WHAT TO DO: Continue the address below on integral human development, starting right after its final sentence.

Dear Brothers and Sisters,
Thank you for the invitation and your welcome. I thank you for your presence and for your activity in human promotion and the common good. I thank Cardinal Turkson for his words of greeting and for having started, not without effort, the new Dicastery for the Service of Integral Human Development. It has been a model to follow, in peace, creativity, consultations, truly a model of ecclesial construction: thank you, Eminence.
You are gathered in this International Congress because the birth of the new Dicastery coincides significantly with the 50th anniversary of Blessed Paul VI’s Encyclical Populorum Progressio. In that encyclical, he specified in detail the meaning of “integral development (cf. n. 21), and he proposed that synthetic and fortunate formula: “development of every man and of the whole man” (n. 14).
What does integral development mean today and in the near future, namely, the development of every man and of the whole man? In the wake of Paul VI, perhaps in fact in the verb integrate – so dear to me – we can identify a fundamental orientation for the new Dicastery. Let us see together some aspects.

DATASET EXTRACT:
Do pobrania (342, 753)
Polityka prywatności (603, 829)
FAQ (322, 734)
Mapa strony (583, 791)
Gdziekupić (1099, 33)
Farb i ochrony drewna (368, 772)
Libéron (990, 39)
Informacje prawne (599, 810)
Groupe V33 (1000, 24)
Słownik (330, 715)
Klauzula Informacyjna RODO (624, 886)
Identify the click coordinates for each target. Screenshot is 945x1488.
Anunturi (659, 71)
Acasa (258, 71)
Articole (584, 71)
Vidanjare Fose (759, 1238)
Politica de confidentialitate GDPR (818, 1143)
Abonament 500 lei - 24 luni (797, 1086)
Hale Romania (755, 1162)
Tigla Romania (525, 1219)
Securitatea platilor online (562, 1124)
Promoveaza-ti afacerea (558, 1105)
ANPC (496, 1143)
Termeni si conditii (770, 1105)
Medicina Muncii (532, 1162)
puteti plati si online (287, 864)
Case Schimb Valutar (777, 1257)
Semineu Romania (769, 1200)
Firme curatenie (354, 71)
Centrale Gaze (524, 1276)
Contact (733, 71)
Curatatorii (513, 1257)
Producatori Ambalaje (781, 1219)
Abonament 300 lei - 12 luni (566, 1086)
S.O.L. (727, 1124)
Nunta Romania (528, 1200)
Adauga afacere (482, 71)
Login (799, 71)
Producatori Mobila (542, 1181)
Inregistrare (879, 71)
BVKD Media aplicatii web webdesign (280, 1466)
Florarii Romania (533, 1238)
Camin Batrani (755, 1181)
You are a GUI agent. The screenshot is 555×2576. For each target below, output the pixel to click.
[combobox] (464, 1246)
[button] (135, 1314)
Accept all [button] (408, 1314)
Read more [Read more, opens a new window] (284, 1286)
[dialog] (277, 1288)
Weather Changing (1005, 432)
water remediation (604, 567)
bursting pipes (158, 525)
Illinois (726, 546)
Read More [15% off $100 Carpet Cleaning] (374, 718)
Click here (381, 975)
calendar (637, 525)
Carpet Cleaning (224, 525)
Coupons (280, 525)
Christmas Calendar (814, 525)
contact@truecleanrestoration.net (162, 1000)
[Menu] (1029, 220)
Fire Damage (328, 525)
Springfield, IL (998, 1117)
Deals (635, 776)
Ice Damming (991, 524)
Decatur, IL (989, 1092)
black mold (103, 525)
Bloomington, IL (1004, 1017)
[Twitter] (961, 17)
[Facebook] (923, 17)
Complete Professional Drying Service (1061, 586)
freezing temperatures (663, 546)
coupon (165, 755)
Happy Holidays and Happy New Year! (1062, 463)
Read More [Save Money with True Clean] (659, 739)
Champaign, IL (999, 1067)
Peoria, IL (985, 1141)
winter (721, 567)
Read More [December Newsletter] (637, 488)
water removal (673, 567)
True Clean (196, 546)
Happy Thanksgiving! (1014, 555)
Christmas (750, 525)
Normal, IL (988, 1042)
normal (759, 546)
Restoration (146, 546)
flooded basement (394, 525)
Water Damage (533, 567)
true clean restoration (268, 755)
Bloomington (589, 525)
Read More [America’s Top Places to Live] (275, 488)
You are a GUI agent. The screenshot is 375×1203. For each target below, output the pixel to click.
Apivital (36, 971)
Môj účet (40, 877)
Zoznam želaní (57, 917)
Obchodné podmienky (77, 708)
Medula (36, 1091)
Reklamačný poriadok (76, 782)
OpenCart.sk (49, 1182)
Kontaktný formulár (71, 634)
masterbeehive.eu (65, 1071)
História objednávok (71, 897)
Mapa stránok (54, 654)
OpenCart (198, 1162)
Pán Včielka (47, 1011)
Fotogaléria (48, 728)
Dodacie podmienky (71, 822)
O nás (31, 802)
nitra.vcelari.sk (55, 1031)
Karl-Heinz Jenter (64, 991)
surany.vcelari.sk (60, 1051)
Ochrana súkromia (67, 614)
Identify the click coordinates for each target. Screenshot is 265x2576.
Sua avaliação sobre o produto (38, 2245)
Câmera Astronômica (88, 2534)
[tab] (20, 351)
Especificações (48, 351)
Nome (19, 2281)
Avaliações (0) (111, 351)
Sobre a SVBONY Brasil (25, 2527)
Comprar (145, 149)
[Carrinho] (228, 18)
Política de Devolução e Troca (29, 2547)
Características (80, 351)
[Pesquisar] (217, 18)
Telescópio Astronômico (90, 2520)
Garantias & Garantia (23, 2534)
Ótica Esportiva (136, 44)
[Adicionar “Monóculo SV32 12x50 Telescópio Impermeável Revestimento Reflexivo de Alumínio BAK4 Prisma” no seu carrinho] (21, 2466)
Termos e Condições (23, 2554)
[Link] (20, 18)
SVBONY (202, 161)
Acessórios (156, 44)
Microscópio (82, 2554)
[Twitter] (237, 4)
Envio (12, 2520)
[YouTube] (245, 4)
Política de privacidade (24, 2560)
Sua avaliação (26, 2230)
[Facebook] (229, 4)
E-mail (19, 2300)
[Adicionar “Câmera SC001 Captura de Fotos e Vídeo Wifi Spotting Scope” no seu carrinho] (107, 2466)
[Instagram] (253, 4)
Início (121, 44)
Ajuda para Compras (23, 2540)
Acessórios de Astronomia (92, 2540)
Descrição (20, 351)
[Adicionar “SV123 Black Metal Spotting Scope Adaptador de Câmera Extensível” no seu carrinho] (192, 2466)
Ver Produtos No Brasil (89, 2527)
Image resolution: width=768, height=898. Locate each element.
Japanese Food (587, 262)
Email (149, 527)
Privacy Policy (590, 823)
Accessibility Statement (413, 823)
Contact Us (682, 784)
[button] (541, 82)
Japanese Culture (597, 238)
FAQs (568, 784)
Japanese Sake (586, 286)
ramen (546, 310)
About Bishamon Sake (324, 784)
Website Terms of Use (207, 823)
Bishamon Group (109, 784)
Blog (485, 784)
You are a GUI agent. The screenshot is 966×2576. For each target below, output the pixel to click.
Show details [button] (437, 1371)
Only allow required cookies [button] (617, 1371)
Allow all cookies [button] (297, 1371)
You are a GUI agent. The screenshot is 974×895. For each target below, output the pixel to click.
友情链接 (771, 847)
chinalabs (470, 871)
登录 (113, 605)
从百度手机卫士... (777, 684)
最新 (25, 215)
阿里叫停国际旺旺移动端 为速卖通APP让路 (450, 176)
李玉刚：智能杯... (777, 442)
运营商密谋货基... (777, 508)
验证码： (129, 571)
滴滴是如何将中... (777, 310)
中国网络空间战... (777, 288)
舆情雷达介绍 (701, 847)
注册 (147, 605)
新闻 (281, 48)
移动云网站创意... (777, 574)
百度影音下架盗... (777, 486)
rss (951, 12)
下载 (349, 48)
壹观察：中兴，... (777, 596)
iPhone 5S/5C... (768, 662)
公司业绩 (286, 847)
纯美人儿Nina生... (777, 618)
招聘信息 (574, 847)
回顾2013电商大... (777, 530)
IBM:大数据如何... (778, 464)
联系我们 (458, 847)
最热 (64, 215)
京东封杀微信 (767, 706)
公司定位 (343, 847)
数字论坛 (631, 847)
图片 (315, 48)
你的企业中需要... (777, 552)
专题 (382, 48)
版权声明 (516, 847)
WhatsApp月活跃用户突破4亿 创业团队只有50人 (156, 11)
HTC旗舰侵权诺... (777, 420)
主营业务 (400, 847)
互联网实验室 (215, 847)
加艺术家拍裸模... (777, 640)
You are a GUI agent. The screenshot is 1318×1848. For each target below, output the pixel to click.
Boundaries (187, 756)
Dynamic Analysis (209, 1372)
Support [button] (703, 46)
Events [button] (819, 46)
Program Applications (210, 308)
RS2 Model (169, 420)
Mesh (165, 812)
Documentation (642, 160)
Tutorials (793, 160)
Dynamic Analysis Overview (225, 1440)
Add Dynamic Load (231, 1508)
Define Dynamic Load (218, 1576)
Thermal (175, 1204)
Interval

ANSWER TO THE EXERCISE:
It is about integrating different peoples of the earth. The duty of solidarity obliges us to seek just ways of sharing, so that there is not that dramatic inequality between those that have too much and those that have nothing, between those that discard and those that are discarded. Only the way of integration between peoples enables humanity to have a future of peace and hope.
It is about offering practical models of social integration. Everyone has a contribution to make to the whole of society, all have a peculiarity that might help to live together, no one is excluded from contributing something to the good of all. This is at the same time a right and a duty. It is the principle of subsidiarity that guarantees the necessity of everyone’s contribution, be it as individuals or as groups, if we wish to create a human coexistence open to all.
Moreover, it is about integrating in development all those elements that truly render it so. The different systems: economy, finance, work, culture, family life, religion, each one is in its specificity an indispensable moment of this growth. None of them can be absolutized and none of them can be excluded from a conception of integral human development that takes account <of the fact> that human life is like an orchestra that sounds well if the different instruments are in accord and follow a score shared by all.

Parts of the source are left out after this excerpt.